In 1974, construction work began on the BAM: a total of 4,200 km were to be built. During 1979 - 1989. the main line was gradually put into permanent operation at the start-up complex, and a number of lines - in full design. The construction of the western section of the BAM, the second track Taishet - Lena and the lines Bamovskaya - Tynda - Berkakit was carried out by the organizations of the Ministry of Transport Construction (since 1992 - the Corporation "Transstroy"), and the eastern one - by the railway troops. The Ministry of Railways of the Russian Federation acted as the customer of the entire BAM complex.

Since 1974, work on the construction of the BAM unfolded on a broad front.

On July 8, 1974, the Decree of the Central Committee of the CPSU and the Council of Ministers of the USSR "On the construction of the Baikal-Amur Railway" was issued. A commission of the Council of Ministers of the USSR for the construction and development of the BAM was established (July 1974). As well as the construction organization "Glavbamstroy" (head K.V. Mokhortov - Deputy Minister of Transport Construction, graduate of NIVIT). The necessary funds were allocated for the construction of the first category railway with a length of 3,100 km, the second line Taishet - Lena (721 km), the line Bamovskaya - Tynda - Berkakit (Small BAM).

On the Small BAM with a length of more than 399 km, 300 km of highway roads were laid, an earthen bed in the amount of 35 million m 3 was erected. Volunteer Komsomol members, military builders, student construction teams from the USSR, Bulgaria, Hungary, Mongolia and other countries became the main building forces.

A powerful flow of financial resources and equipment was sent to BAM.
Slide 18. The history of the construction of BAM

The construction of the BAM main route was carried out in eight directions: from the station. Lena to the east, from st. Tynda to the east and west, from st. Komsomolsk-on-Amur to the west, from the station. New Urgal to the west and east, from the station. Berezovka (Postyshevo) to the east and west. Along with the laying of the railway line, residential settlements, cultural centers, consumer service institutions were built, industrial and technical buildings, communications were built, and settlements were improved.

The importance of the construction of the BAM for the economic development of Siberia and the Far East was never denied, its economic feasibility was implied, and the military-strategic necessity was emphasized.
Slide 19. The history of the construction of BAM

At the XVII Congress of the Komsomol, the highway was declared an All-Union Komsomol construction site. 39 sponsored construction organizations from the republics, territories, regions and cities were sent to build settlements at the stations. Urgal was built by Ukraine, Uoyan - Lithuania, Kichera - Estonia, Tayura - Armenia, Ulkan - Azerbaijan, Soloni - Tajikistan, Alonka - Moldova, Zeysk - Bashkiria, Fevralsk - Krasnoyarsk, etc.

39 patronage organizations participated in the construction of 39 settlements and 2 cities at BAM stations, including: Leningrad (Severobaikalsk station), Latvian and Byelorussian SSR (Taksimo station), Moscow (Tynda station), Moscow region ( st. Dipkun and st. Tutaul), Novosibirsk region (st. Tungala and st. Postyshevo), Ukrainian SSR (st. Urgal).

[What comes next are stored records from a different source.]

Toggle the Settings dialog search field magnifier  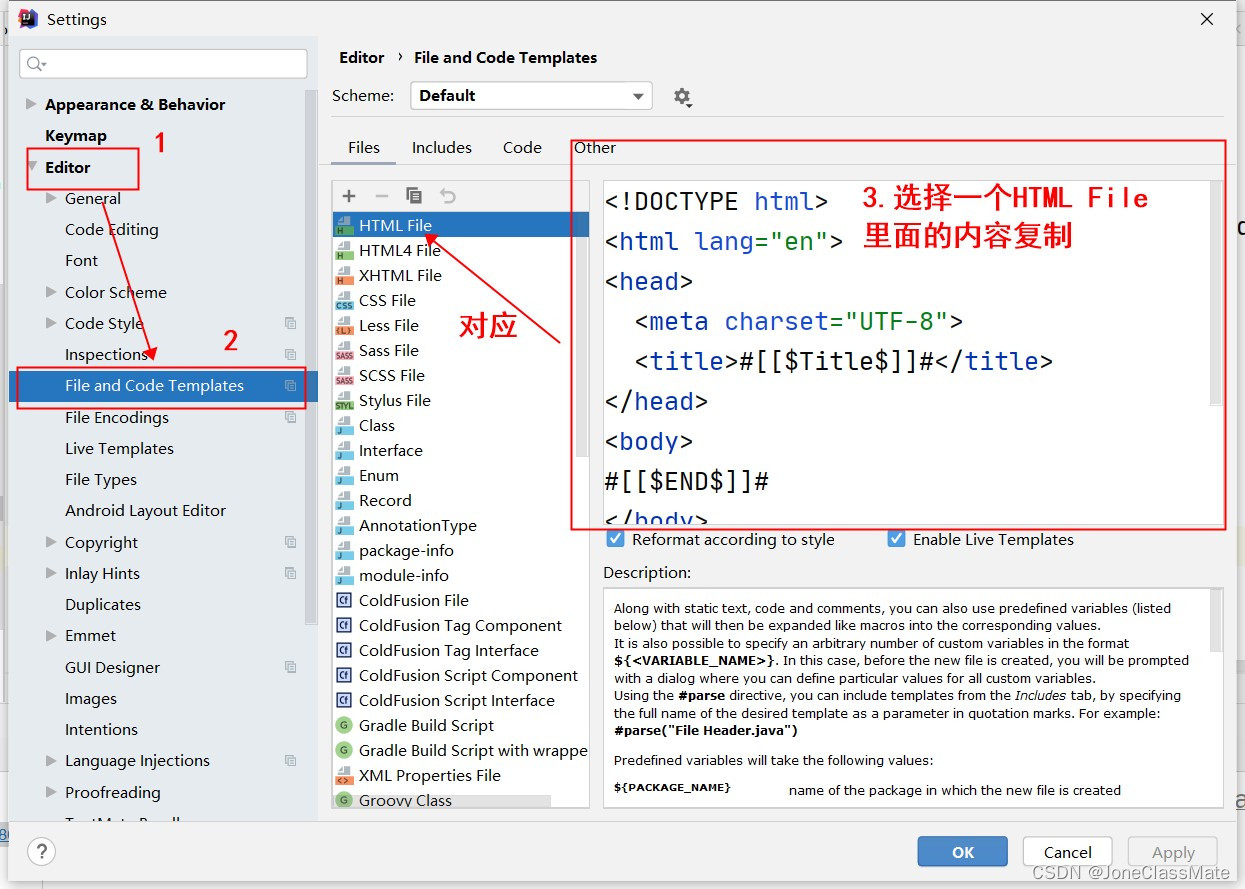click(x=36, y=63)
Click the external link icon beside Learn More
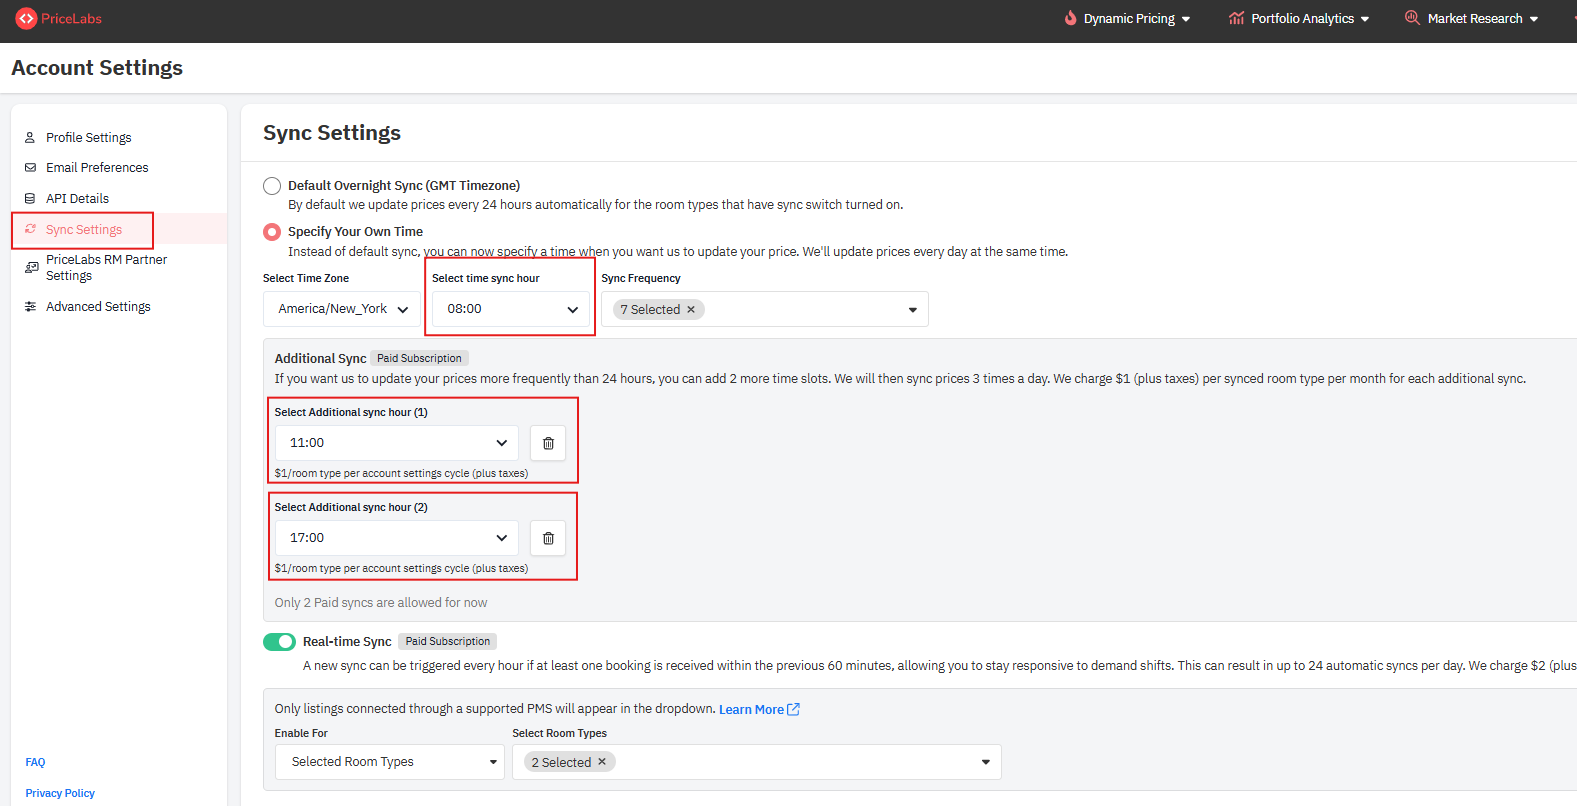 [794, 709]
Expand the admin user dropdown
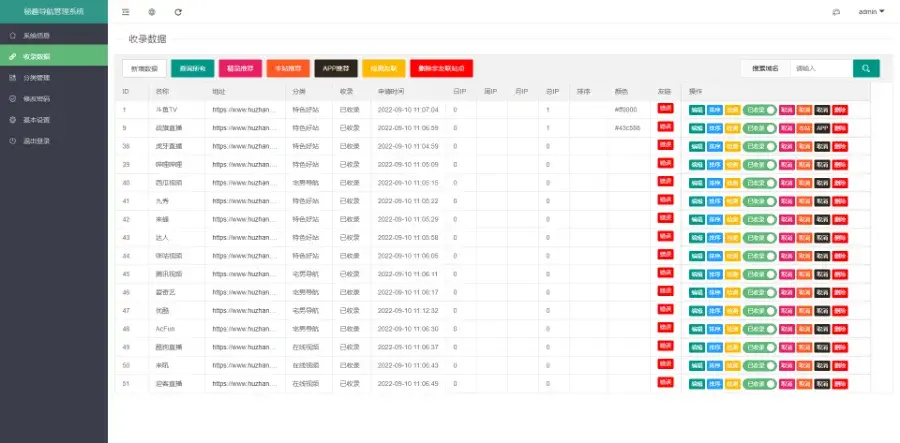The height and width of the screenshot is (443, 900). (871, 11)
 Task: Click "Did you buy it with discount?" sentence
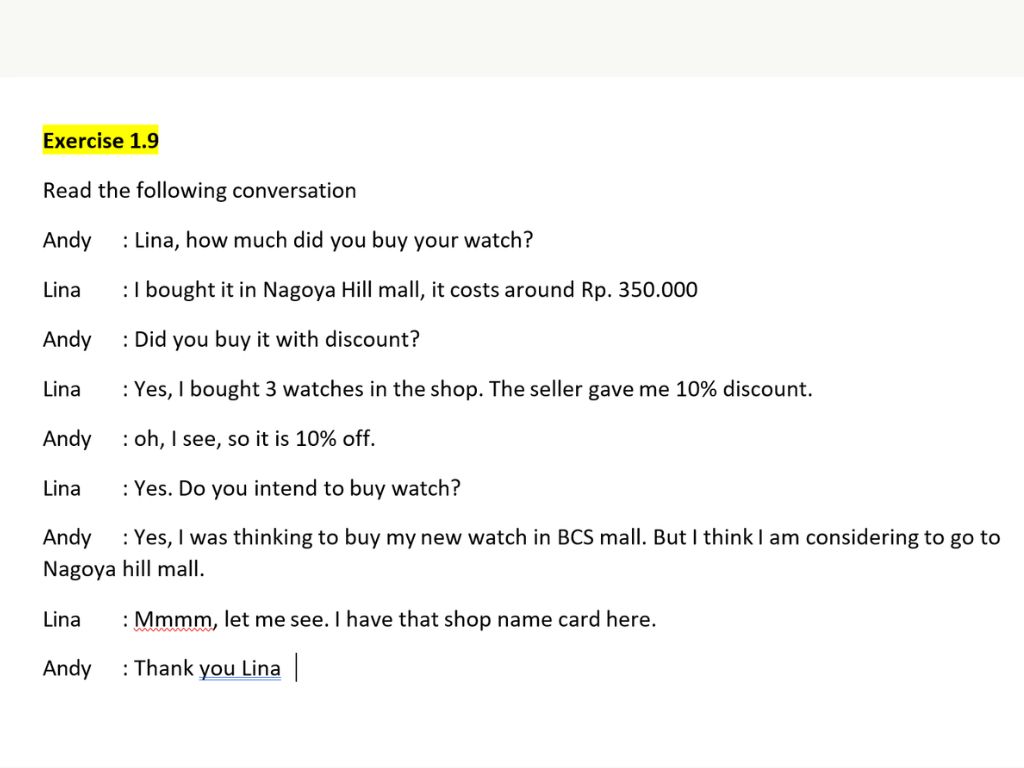277,339
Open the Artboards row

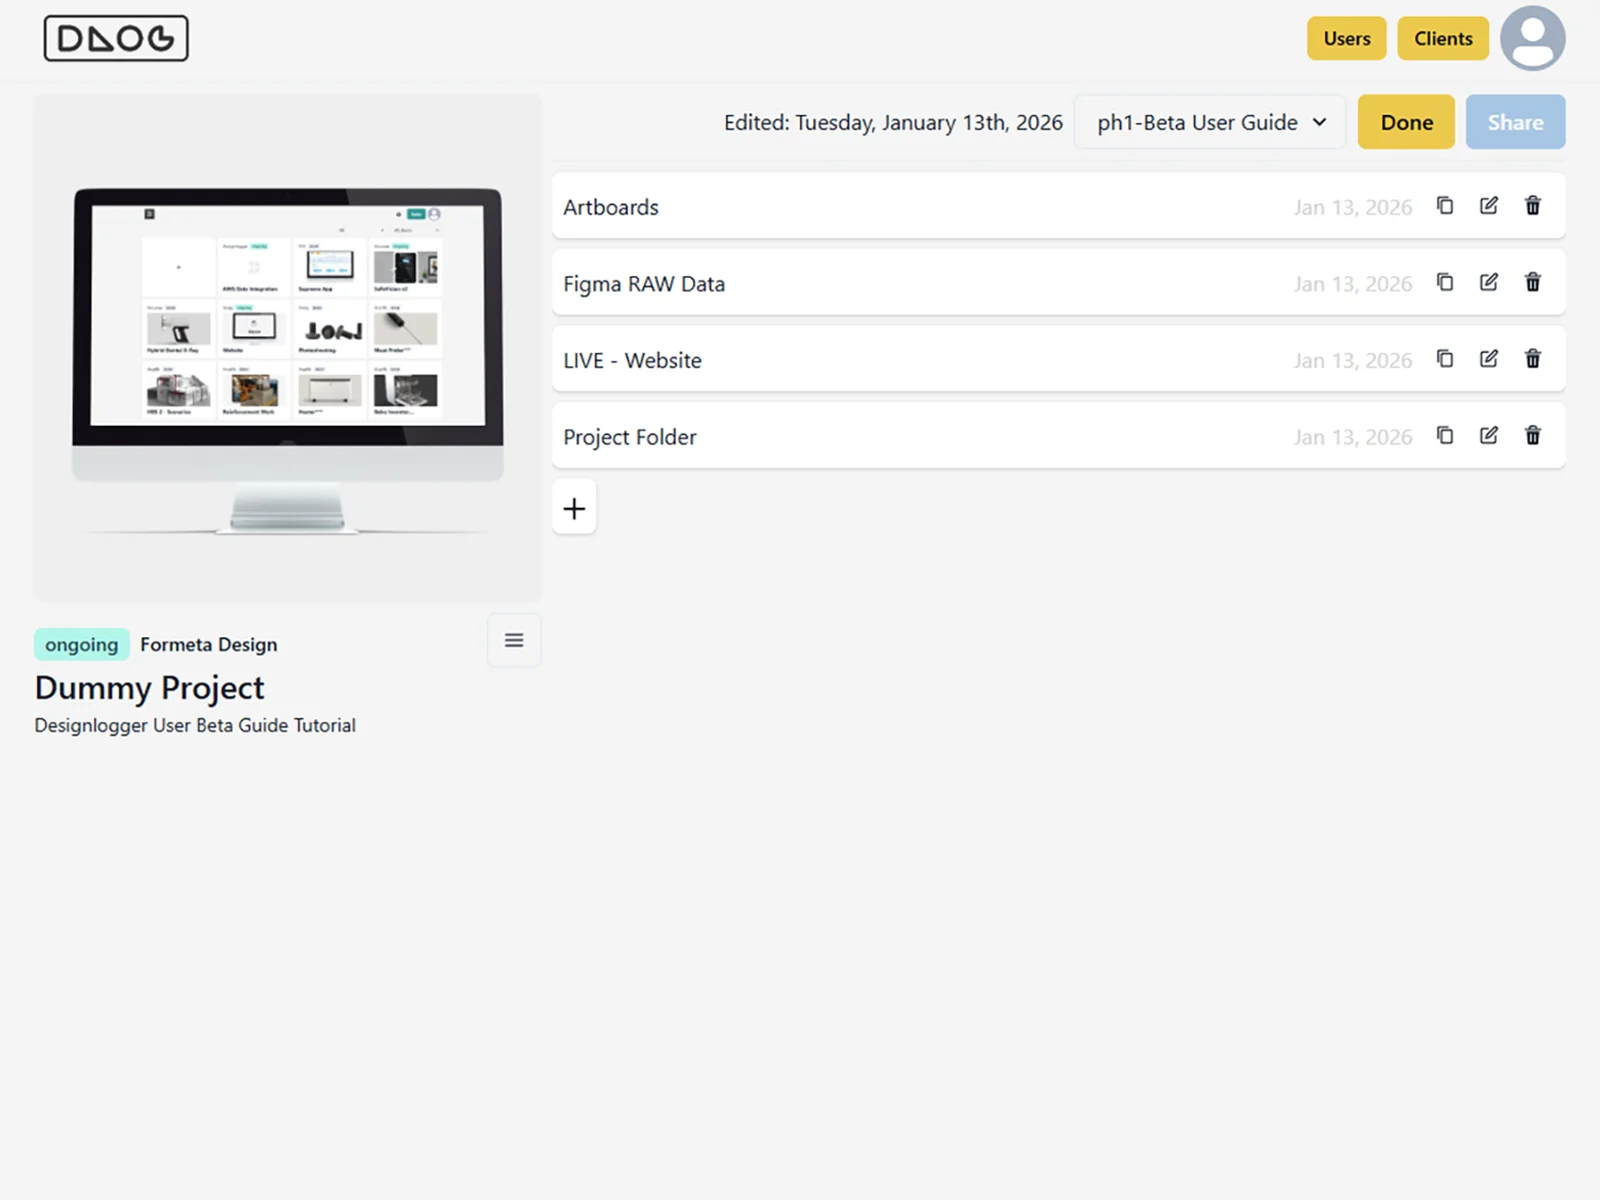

At the height of construction, the BAM team numbered approximately 130,000 people of more than 75 nationalities. In total, more than 50,000 students worked at BAM during the 15 years of construction.

For 15 years, 84,236 workers received vocational training at Glavbamstroy alone, and 338,883 builders completed off-the-job training. About 8,000 builders received secondary and higher education in absentia.
Slide 20. The history of the construction of BAM

The BAM used the latest designs, methods of construction and operation of facilities in the most difficult hydrological conditions, powerful equipment and rational labor methods. So, for example, track ballasting was carried out immediately after the laying of the rail-sleeper grid. This made it possible to preserve the subgrade, increase the speed of trains, and ensure the safe passage of heavy cranes and heavy rolling stock.

During the construction of artificial structures, progressive structures and technologies were used: corrugated metal culverts, columnar and gantry bridge supports, unified concrete blocks, suspended installation of superstructures. A way was found to preserve permafrost soils using liquid cooling systems. For the first time here, methods were developed and implemented to control the thermal regime of embankments on subsidence, during thawing, bases using structures made of sorted stone, foam plastic and geotextiles.

During the electrification of sections of the BAM, unconventional solutions were found for the construction of longitudinal power lines. The operation of the constructed sections of the railway was carried out in the conditions of the ongoing construction of the railway track. New methods of organizing the transportation process in difficult technological and climatic conditions were introduced.


Slide 21. The history of the construction of BAM

17 (28) April 1984 at times. Miroshnichenko (491 km east of Tynda, 2,835 km from Taishet), the eastern section of the BAM was docked.

On September 20 (29), 1984, the path of the western section of the BAM was docked at times. Balbukhta (1,608 km from Taishet, 876 km east of Lena station).

October 1, 1984 at st. Kuanda was laid the "golden link" of BAM. The 10-year stage of construction of the highway was completed. On October 27, 1984, the first two passenger trains with honorary passengers from Ust-Kut and Komsomolsk arrived in Tynda. Through traffic of trains along the BAM has opened!

During 1980–1989 sections of the highway were gradually put into permanent operation at start-up complexes. At the end of 1989, an act of the State Commission was signed on the acceptance into permanent operation of the last hauls of the BAM:

- in September 1989, the section Verkhnezeysk (Zeysk) - Tungala (156 km) was put into permanent operation;

- in October 1989 - Taksimo - Chara (250 km);

- at the end of 1989 - Angarakan - Taksimo (101.5 km) bypassing the Severo-Muisky tunnel with a slope of 18 ‰.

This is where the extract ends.